EXERCÍCIOS:
• A. Reescreva de forma mais concisa o parágrafo do trecho do texto que começa com "Ao me entregar, o tempo parou", preservando seus fatos principais.
• B. Relacione todas as siglas de tributos mencionadas no trecho do texto.
• C. Dê continuidade ao relato sobre o papel saído da impressora a partir do ponto em que ele termina.

TRECHO DO TEXTO:
● ● ● ● ●

Após alguns instantes, meu objeto de desejo ganhava vida, nascendo da impressora. Parece bizarro, mas estava, sim, bem nervoso: anos de trabalho seriam resumidos no pedacinho de papel que, de onde eu vinha, era em geral desprezado, embolado no meio do dinheiro na carteira, amassado junto com as compras do mercado ou mesmo jogado na lixeira mais próxima.

Ao me entregar, o tempo parou. As mãos trêmulas e o coração acelerado tinham dificuldade para acreditar no que os vibrantes e arregalados olhos lhes mostravam: lá estavam, bem à vista, discriminados todos os (altos!) valores de IBS e CBS. Calculados por fora do preço, apontavam com clareza quanto caberia de recursos à União, ao estado e ao município do Rio de Janeiro em cada uma das minhas compras. Além disso, quando havia a cobrança do IS, estava destacada, sem “pegadinhas”.

● ● ● ● ●

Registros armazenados
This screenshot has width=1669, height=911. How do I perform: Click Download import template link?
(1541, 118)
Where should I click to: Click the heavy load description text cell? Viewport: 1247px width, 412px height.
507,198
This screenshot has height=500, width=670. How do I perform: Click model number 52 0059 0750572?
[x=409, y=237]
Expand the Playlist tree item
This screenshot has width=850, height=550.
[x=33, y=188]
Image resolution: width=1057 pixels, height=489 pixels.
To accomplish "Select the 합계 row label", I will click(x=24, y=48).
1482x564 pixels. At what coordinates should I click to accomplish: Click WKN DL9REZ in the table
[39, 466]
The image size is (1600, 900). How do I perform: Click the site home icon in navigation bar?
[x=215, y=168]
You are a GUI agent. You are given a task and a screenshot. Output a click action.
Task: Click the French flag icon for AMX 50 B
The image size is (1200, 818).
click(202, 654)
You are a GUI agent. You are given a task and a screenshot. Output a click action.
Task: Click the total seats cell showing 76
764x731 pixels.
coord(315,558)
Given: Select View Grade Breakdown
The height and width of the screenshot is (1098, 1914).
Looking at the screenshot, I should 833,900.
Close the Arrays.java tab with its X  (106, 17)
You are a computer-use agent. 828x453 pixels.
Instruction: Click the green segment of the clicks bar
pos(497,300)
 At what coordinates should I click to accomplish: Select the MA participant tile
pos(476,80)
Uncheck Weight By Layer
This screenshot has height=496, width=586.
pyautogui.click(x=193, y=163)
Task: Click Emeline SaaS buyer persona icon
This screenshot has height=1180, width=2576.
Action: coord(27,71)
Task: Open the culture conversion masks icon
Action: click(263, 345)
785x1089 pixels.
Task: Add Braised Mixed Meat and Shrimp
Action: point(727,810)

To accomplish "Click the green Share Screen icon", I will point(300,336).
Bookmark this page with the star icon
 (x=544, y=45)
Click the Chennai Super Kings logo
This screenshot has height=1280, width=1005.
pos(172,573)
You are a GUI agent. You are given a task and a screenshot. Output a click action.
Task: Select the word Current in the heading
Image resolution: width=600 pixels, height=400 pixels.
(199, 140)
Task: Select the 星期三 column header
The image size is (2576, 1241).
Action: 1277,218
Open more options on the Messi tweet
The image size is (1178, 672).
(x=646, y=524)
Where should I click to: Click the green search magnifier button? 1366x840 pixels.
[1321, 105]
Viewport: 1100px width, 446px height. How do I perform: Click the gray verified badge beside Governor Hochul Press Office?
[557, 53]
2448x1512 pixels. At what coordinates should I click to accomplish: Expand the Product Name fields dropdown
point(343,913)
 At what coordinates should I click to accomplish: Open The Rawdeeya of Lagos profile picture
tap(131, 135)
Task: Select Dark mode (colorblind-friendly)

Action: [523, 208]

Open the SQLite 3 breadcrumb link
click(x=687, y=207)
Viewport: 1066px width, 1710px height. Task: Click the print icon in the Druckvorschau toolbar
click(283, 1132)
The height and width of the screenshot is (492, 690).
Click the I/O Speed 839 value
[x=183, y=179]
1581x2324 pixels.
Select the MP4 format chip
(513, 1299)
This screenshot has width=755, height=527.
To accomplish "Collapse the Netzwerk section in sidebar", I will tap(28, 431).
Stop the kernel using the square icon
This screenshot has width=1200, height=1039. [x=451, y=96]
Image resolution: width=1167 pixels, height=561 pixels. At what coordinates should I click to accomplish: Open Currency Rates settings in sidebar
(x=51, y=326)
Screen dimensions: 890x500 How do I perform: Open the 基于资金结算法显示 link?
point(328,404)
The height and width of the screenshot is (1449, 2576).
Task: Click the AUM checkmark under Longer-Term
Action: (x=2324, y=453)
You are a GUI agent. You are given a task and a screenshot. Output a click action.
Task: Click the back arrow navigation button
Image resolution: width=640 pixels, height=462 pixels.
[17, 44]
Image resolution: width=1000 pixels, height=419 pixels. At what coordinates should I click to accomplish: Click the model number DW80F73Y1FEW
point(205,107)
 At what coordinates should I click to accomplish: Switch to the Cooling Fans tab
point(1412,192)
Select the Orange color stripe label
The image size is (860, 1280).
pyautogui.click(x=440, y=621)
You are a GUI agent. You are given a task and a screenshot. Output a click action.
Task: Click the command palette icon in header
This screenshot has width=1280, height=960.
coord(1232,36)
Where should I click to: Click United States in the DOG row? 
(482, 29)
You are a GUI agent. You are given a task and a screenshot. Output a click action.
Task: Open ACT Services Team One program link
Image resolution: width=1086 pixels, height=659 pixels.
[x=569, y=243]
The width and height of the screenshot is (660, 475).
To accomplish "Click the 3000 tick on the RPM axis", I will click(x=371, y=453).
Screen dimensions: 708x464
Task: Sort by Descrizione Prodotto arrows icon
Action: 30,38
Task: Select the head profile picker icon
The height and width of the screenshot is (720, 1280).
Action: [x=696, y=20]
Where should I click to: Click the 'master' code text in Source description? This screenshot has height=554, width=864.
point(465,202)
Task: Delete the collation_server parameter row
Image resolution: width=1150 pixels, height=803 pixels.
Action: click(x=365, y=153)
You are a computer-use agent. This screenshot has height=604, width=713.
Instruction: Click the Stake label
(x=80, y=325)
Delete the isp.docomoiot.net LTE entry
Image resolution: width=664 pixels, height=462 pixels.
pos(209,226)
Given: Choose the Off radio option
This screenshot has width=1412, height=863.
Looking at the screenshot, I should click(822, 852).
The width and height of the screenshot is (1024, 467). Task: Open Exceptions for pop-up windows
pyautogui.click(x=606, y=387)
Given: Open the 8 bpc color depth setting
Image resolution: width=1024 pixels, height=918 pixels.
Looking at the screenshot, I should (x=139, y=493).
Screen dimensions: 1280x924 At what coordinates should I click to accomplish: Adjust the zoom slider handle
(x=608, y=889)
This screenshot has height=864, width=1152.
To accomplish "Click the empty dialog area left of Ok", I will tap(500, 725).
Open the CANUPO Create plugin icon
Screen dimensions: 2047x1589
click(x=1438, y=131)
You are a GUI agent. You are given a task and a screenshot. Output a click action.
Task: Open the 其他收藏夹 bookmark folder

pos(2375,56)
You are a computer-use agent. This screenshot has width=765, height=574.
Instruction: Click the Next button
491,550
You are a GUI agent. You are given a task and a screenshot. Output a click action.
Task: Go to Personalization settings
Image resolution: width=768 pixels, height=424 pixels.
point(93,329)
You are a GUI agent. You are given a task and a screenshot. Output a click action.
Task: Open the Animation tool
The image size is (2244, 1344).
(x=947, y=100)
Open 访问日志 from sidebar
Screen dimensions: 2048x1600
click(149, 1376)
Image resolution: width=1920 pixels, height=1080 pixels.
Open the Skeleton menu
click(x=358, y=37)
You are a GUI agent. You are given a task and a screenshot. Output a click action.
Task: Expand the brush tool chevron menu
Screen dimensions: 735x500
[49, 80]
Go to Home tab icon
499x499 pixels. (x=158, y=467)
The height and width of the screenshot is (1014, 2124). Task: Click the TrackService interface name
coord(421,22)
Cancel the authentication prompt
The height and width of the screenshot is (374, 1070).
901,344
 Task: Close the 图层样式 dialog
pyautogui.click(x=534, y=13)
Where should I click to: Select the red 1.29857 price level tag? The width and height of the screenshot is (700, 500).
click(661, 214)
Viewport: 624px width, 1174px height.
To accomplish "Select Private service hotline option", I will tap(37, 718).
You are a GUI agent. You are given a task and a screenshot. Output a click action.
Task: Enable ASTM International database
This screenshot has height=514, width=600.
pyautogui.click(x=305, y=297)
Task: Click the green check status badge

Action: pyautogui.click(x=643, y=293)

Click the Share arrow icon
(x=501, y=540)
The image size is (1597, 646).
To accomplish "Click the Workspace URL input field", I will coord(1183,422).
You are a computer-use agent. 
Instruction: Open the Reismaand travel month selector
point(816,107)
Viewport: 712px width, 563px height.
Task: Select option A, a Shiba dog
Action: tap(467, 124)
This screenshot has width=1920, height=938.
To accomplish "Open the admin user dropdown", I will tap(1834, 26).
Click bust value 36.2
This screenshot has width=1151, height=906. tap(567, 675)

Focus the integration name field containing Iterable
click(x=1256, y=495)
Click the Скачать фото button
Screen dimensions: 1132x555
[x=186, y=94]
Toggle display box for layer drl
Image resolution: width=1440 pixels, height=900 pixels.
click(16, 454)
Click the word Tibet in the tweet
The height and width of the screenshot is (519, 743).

● ● ● ● ●

RESPOSTAS ESPERADAS:
• A. Ao receber o papel, o tempo pareceu parar: com mãos trêmulas e coração acelerado, vi discriminados os altos valores de IBS e CBS. Eles eram calculados por fora do preço e indicavam claramente quanto de cada compra caberia à União, ao estado e ao município do Rio de Janeiro. Quando havia cobrança do IS, ela também aparecia destacada, sem "pegadinhas".

• B. IBS, CBS e IS.

• C.
Já no caso do diesel, o documento indicava a “uniforme e específica” alíquota de CBS e IBS logo no cabeçalho, em linha com o que o senhor me dissera: “esse negócio de tributo não é só aqui não”. Não era mesmo. Pelo visto, uma geração de brasileiros nascidos em meados da década de 2020 já convivera com transparência fiscal, visualizando a cada compra quanto dela lhes custava o Estado. Tinham condições de melhor conhecer e refletir sobre sua cidadania fiscal, ponderando concordâncias e questionando discordâncias a respeito da carga tributária que suportavam. Diferença gigantesca da minha geração e das anteriores, acostumadas com a obscuridade dos “cálculos por dentro”, “da não-cumulatividade cumulativa”, “das restituições não restituídas”, “das substituições tributárias sem substituídos”, todos sintetizados naqueles cupons fiscais faz-de-conta de “valor aproximado de tributos”.

Ali em 2043 não era mais assim. A realidade tributária estava ao alcance das mãos em cada consumo. Fosse no pão de queijo, na cerveja, no diesel, no cigarro, no refrigerante. Palpável, tangível, concreta. Tanto no papeizinho colado entre os dedos, quanto na fala do amigo “frentixxxta”.

No entanto, mesmo nessa minha curta e limitada permanência, percebi que outras questões por certo geravam, no mínimo, debate social. Ao menos no Rio de Janeiro.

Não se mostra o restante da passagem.